For instance, are we servicing the needs of developers using our binaries as dependencies to code they are compiling locally. As another example, are there support gaps for developers and scientists using Conda-Forge in academic and government laboratories, who might not have the skills or capacity to fix feedstocks. Our reliance on the public GitHub platform may prevent some users without access from raising their concerns. Since these users may be under-represented we don't even know if we are meeting their needs and how best to help.
While the majority of Conda-Forge's permissions structure is federated, certain important parts are centralized, with the Core developers making key decisions. Often these decisions are focused on stability of the ecosystem, for instance what versions of languages to support. Additionally, maintenance and enhancements to the Conda-Forge infrastructure are mostly performed by Core developers.

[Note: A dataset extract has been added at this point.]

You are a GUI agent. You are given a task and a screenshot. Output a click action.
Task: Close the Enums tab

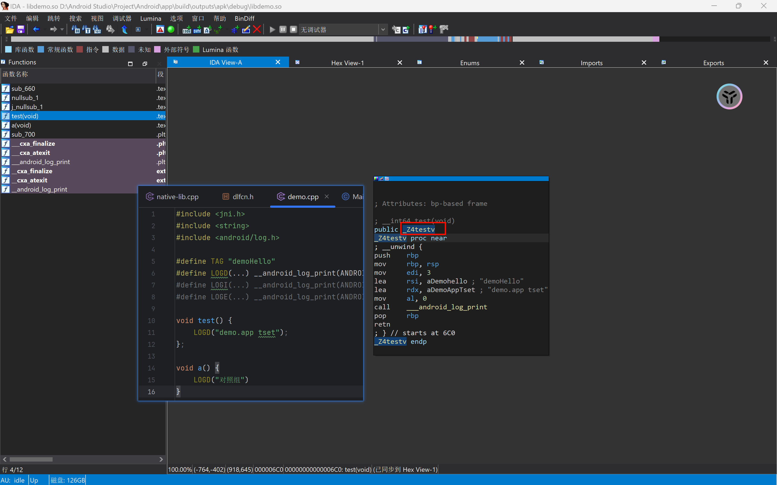[522, 63]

However, the Core developers are usually experienced feedstock maintainers, expert conda users, and have bought into the Conda-Forge ecosystem and mission. This means that decisions can be made without the perspective of new users or maintainers, or from potential users that are skeptical of the Conda-Forge approach.
For instance, decisions about application binary interface pins are usually made by core, although these changes have impacts on downstream maintainers. It is possible that most maintainers don't know about what these pins are, how they are changed and how that affects their feedstocks.
Automation has been used to great effect to make Conda-Forge possible. The various bots and web services enable Conda-Forge's current scale, providing help and support from running builds, bumping versions, and checking feedstock quality. However, this automation presents its own operational risks and magnifies existing operational risks.
Automation has a tendency to fail when we least expect it and often we lack the ability to fix it. The January 2018 Travis-CI outage is a great example of this, where the CI service we were using for macOS builds experienced reduced capacity and then a complete outage, causing builds to queue for days. Recently there was a sudden decrease in the number of parallel builds on Azure causing a similar queue of builds. Automation can cause issues by enabling users to make decisions without all the needed information. While many feedstocks have effective smoke tests for their packages the autotick bot doesn't currently check for new dependencies, potentially leading to missing or incorrect package metadata.
Overall Conda-Forge has managed its operational risk well. Most importantly Conda-Forge's transparent open source nature allows us to address these issues head on by engaging with the community.